O período que antecede a Páscoa influencia costumes religiosos, culturais e alimentares em diferentes partes do mundo, propondo simplicidade, reflexão e mudanças no consumo
Todo Carnaval tem seu fim. A festa mais popular do Brasil se despede hoje, 18 de fevereiro, e dá início a um dos períodos mais significativos do calendário cristão: a Quaresma. Vivida ao longo de cerca de quarenta dias, ela começa todos os anos na Quarta-feira de Cinzas e se estende até a Quinta-feira Santa, sendo tradicionalmente marcada, entre os católicos, por práticas de oração, jejum e caridade.
Se você parar para contar diretamente no calendário, perceberá que o intervalo totaliza mais dias. No entanto, para a Igreja, os domingos não entram nessa conta, já que são considerados celebrações da ressurreição. Por isso, mantêm-se os quarenta dias que dão nome e sentido à Quaresma, mesmo que seja aproximado.
O que é a quaresma?
O número quarenta carrega forte simbolismo bíblico: representa tempo de prova, preparação e amadurecimento. Segundo a tradição cristã, foi durante quarenta dias que Jesus permaneceu no deserto em oração e jejum. Inspirados nesse exemplo, os fiéis são chamados a viver esse período com maior consciência de suas escolhas, atitudes e responsabilidades.

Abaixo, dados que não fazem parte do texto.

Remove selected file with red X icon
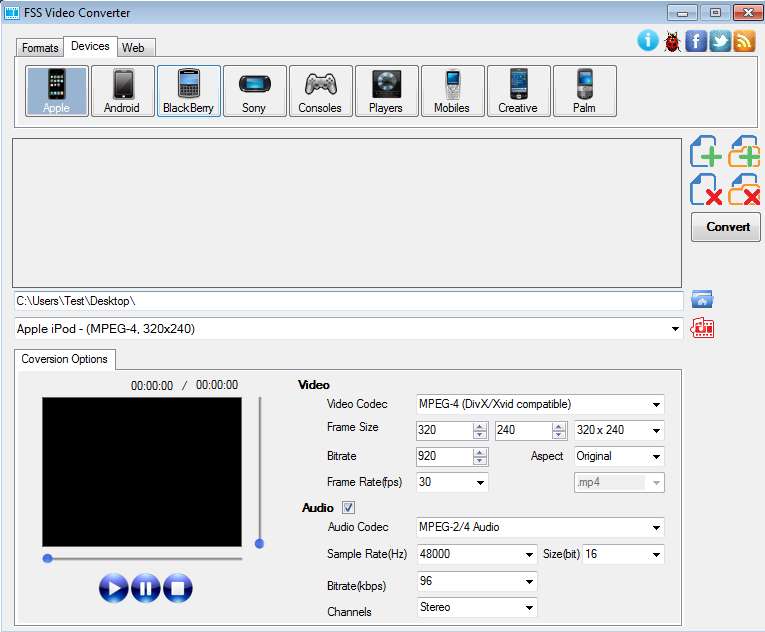This screenshot has width=765, height=632. click(x=706, y=190)
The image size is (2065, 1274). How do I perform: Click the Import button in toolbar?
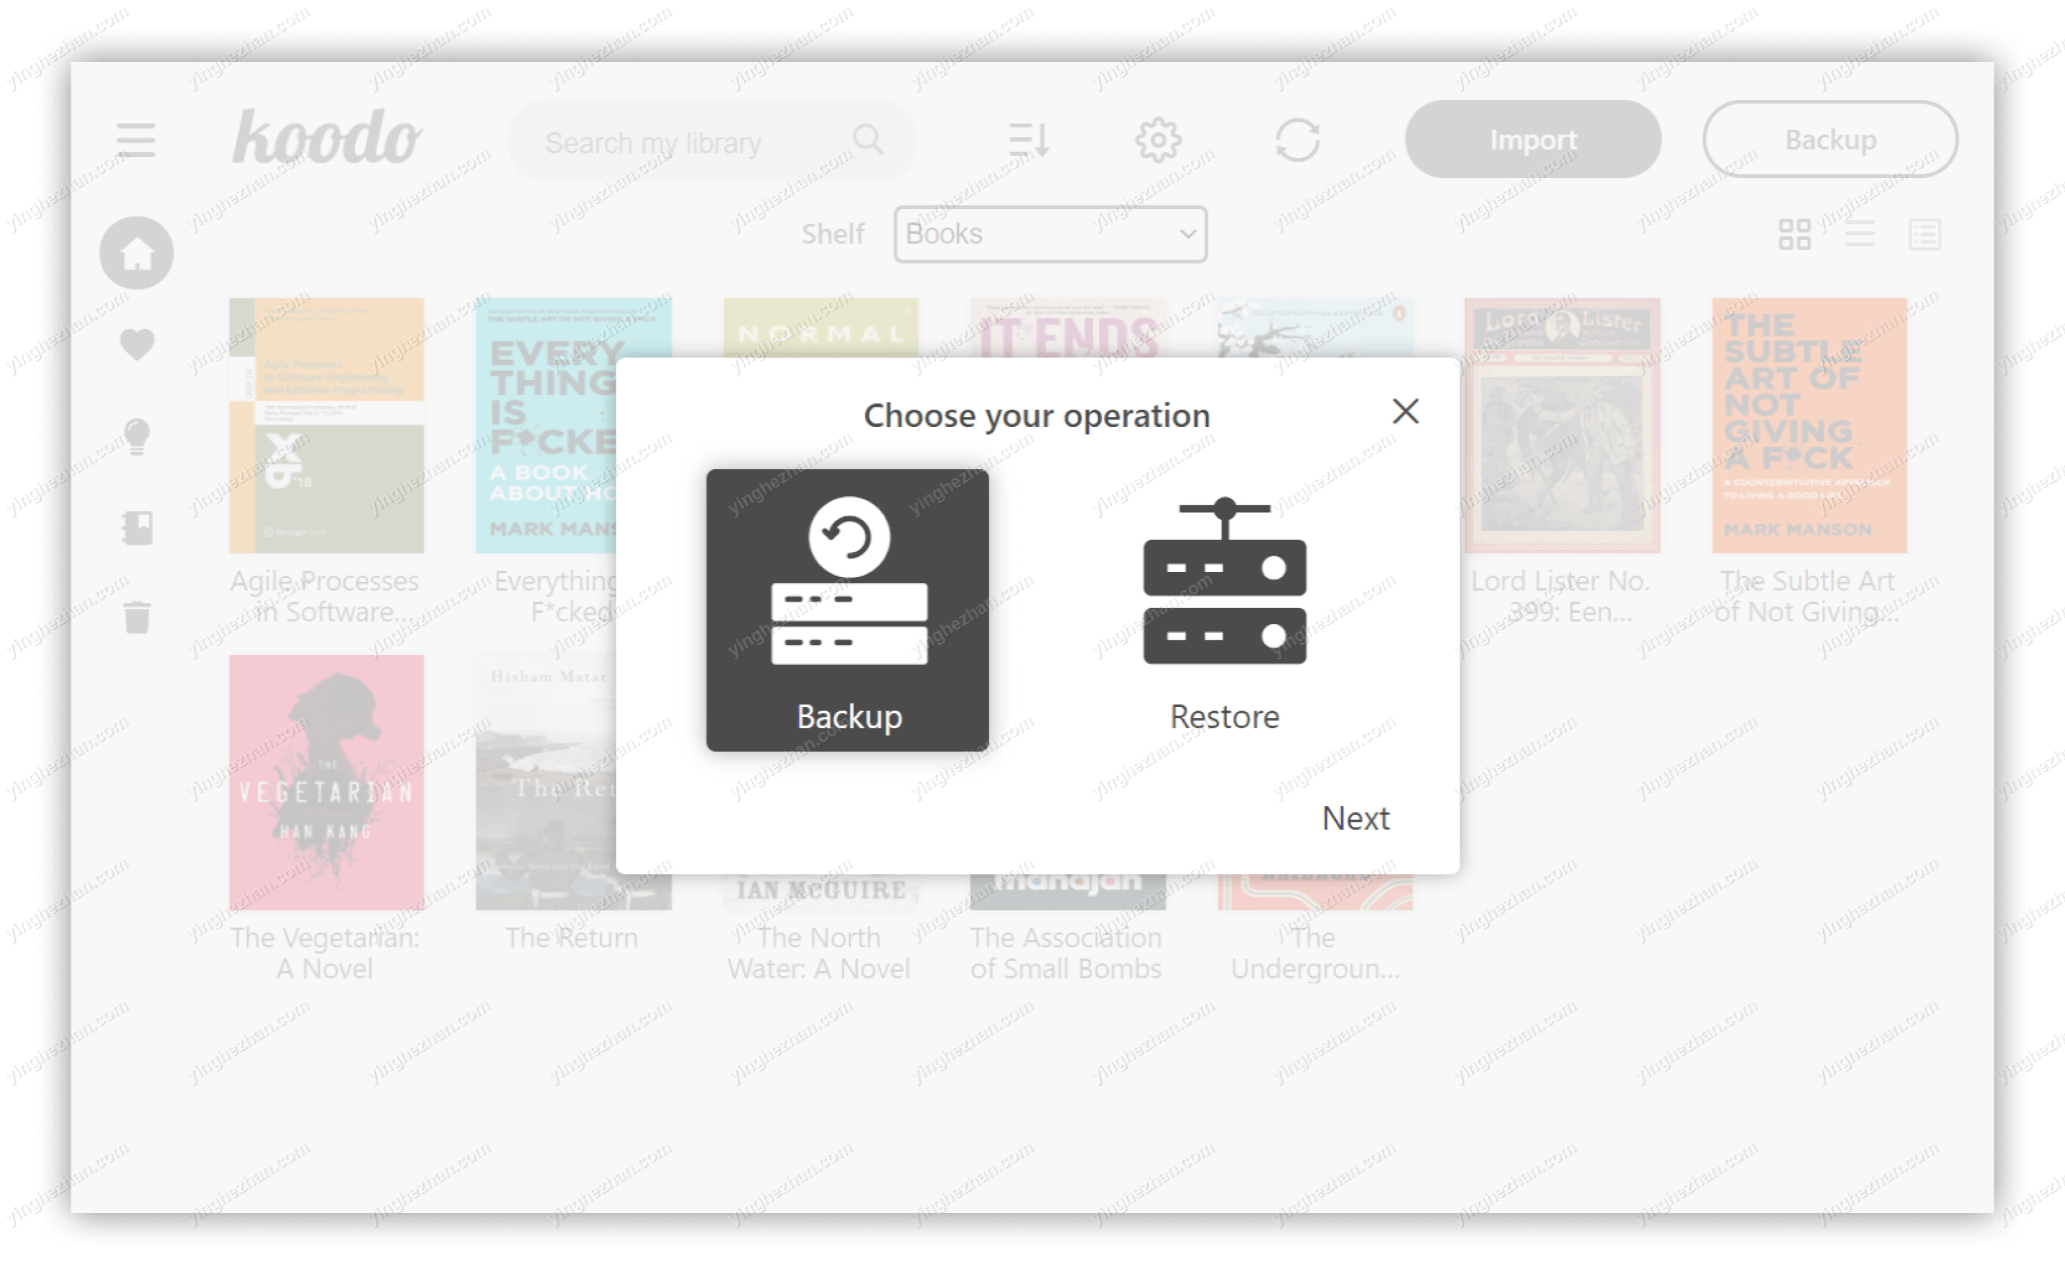point(1533,140)
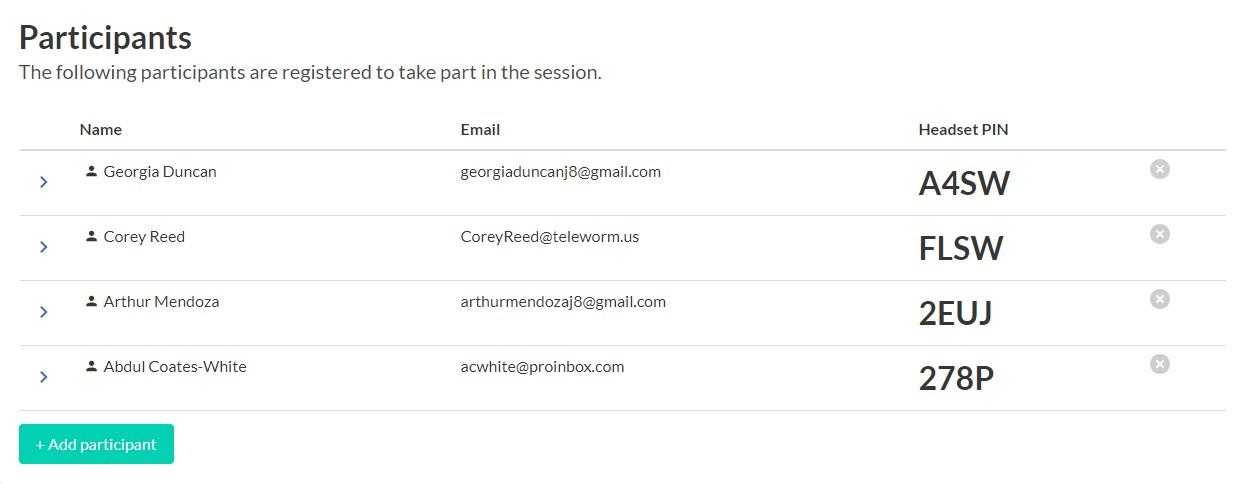Screen dimensions: 1243x484
Task: Select headset PIN 278P
Action: (x=956, y=378)
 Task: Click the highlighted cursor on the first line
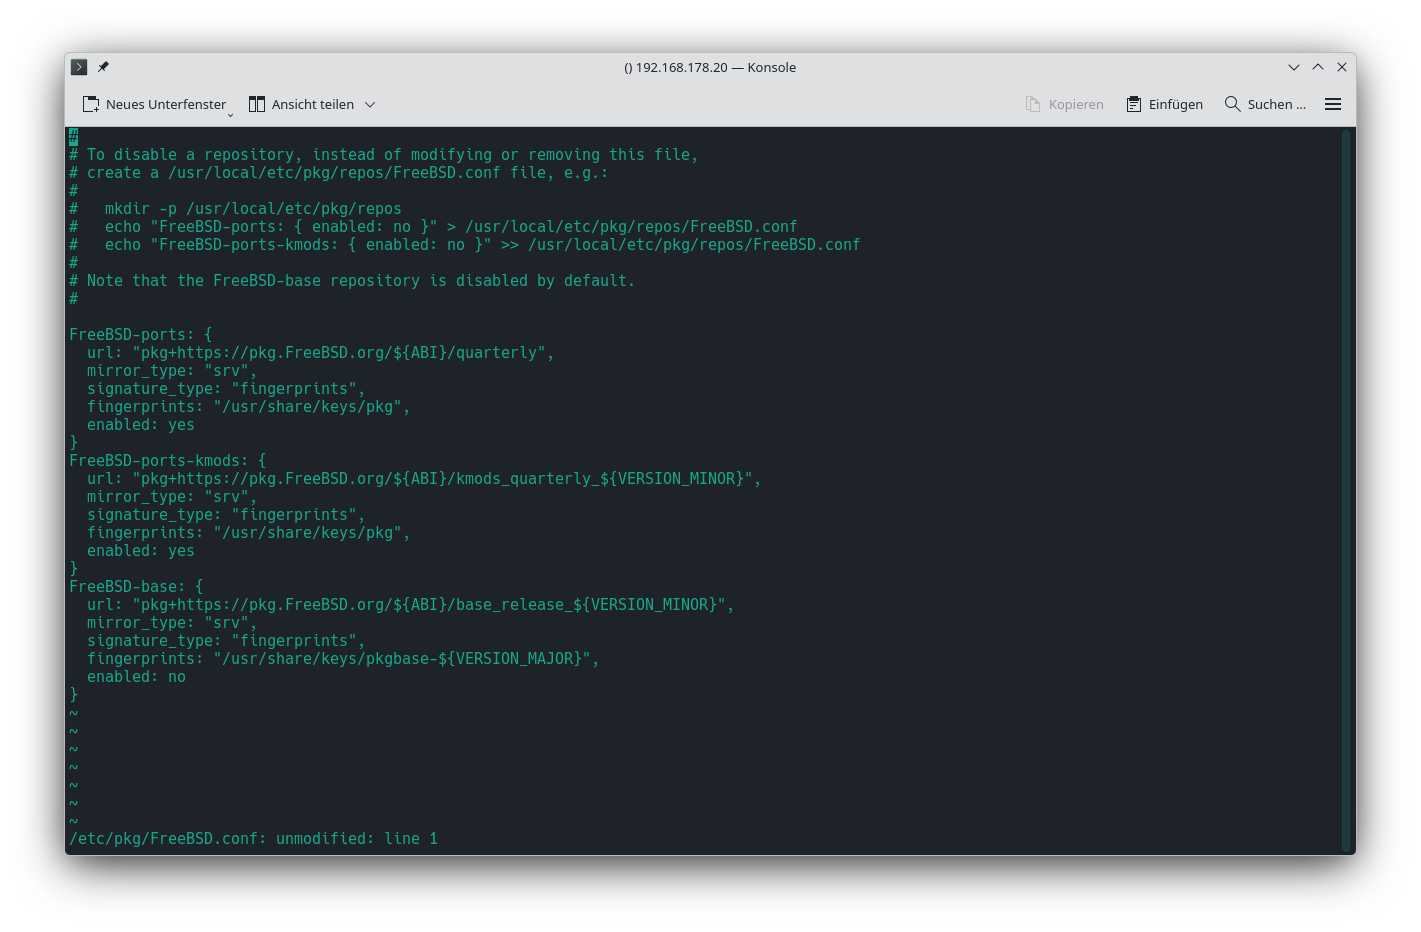(73, 137)
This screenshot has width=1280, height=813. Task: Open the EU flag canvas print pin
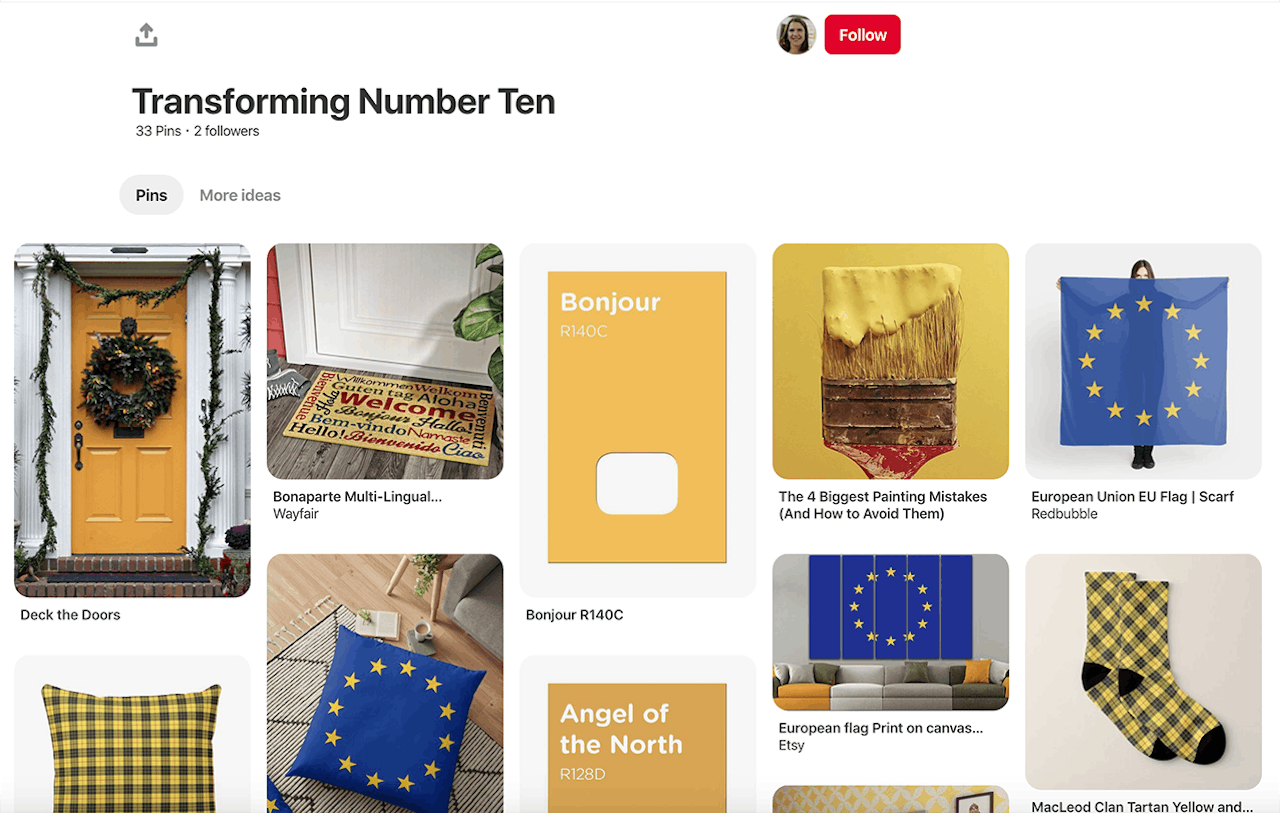[x=890, y=632]
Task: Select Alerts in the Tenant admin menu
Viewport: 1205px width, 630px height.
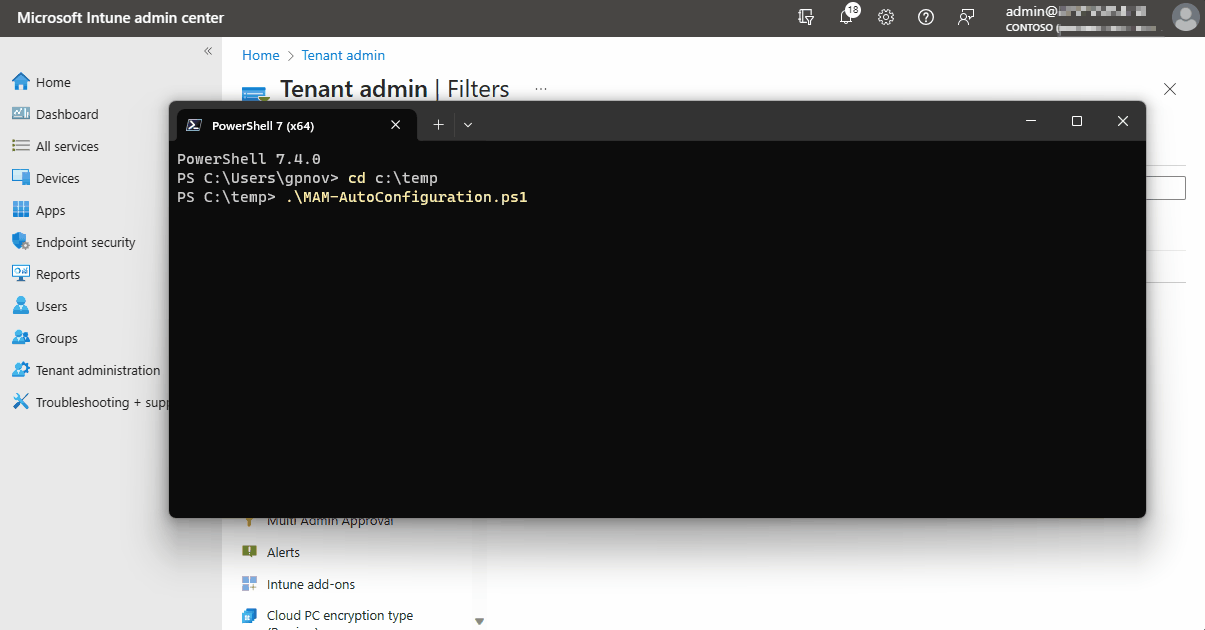Action: click(285, 551)
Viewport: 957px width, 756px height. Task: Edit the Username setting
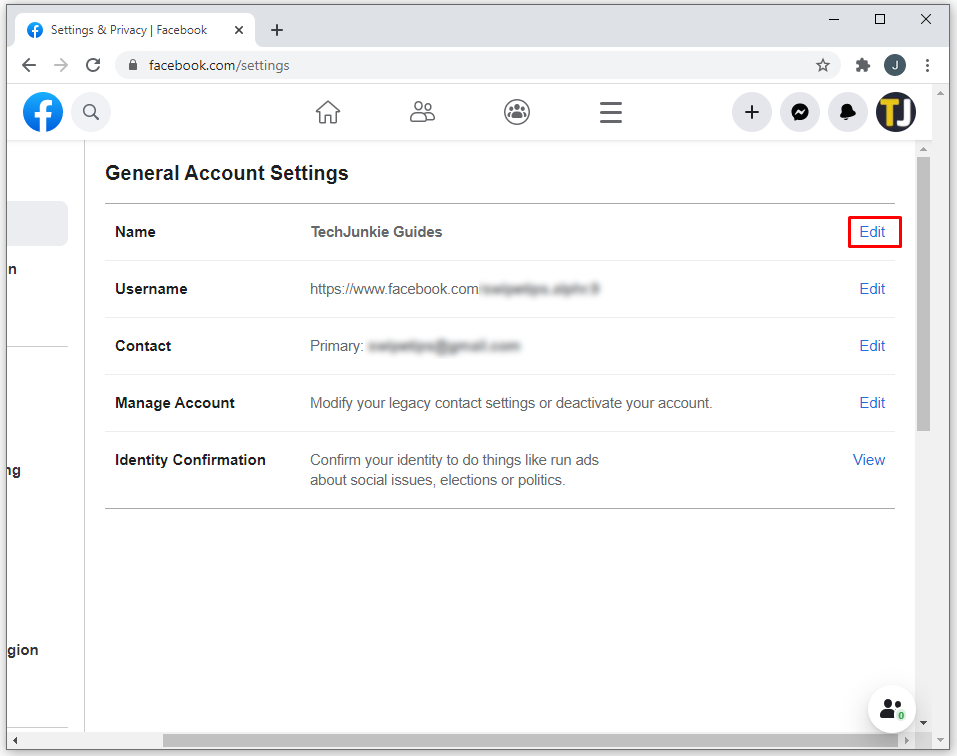(x=872, y=289)
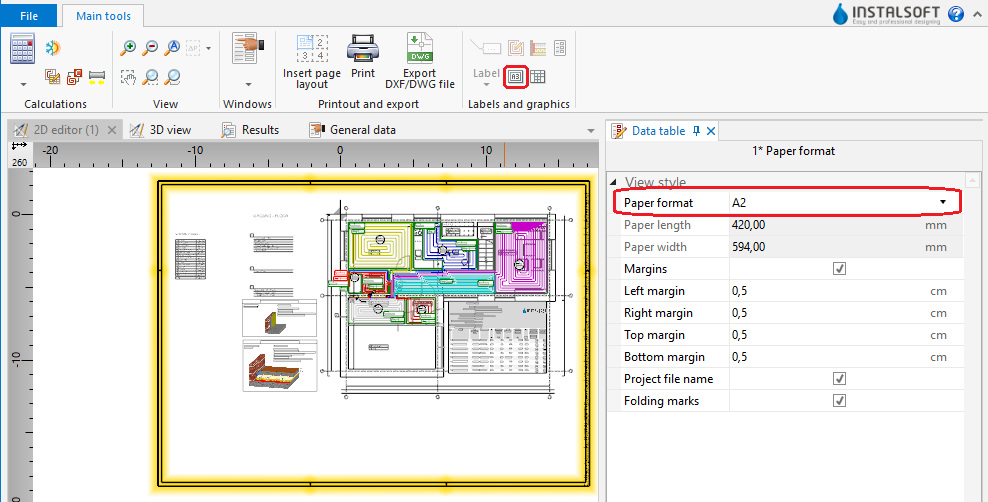Open the Calculations calculator tool

(22, 48)
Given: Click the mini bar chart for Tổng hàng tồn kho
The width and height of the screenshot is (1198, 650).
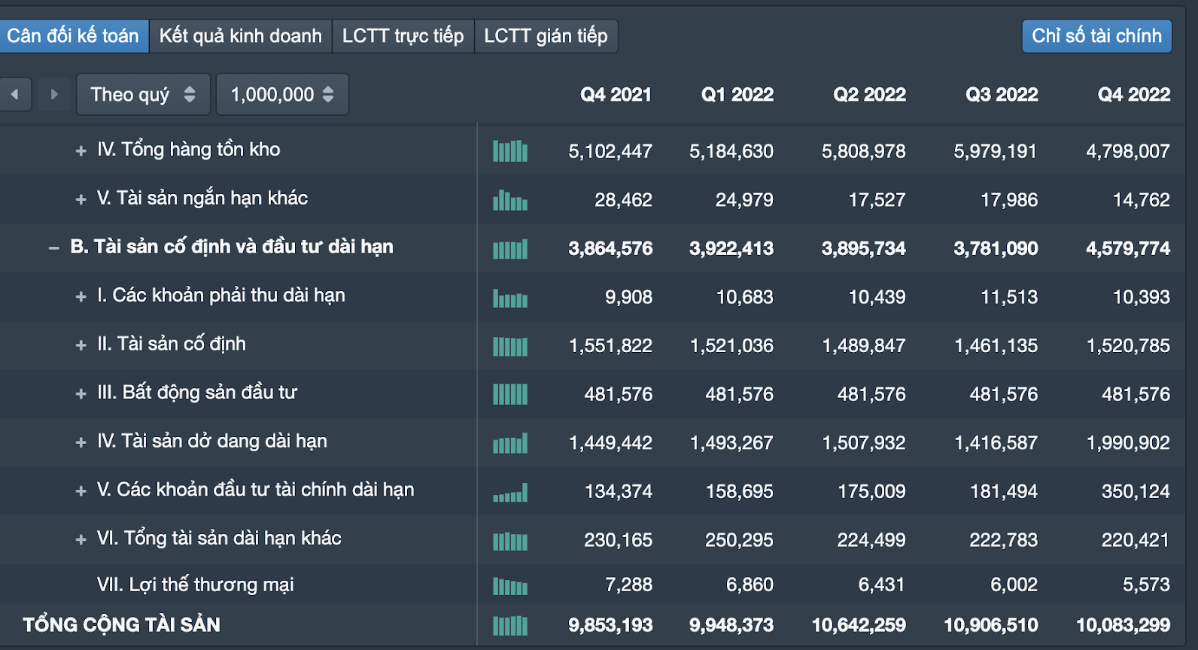Looking at the screenshot, I should (x=510, y=151).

Mais do que um conjunto de regras religiosas, a Quaresma é entendida como um convite à conversão pessoal e à renovação espiritual para os católicos. Ao contrário do que muita gente acredita, ela não funciona como um sistema rígido de obrigações diárias, assim como no período do Ramadã para os muçulmanos, por exemplo, com fortes restrições sobre o que, e quando, se pode comer e beber.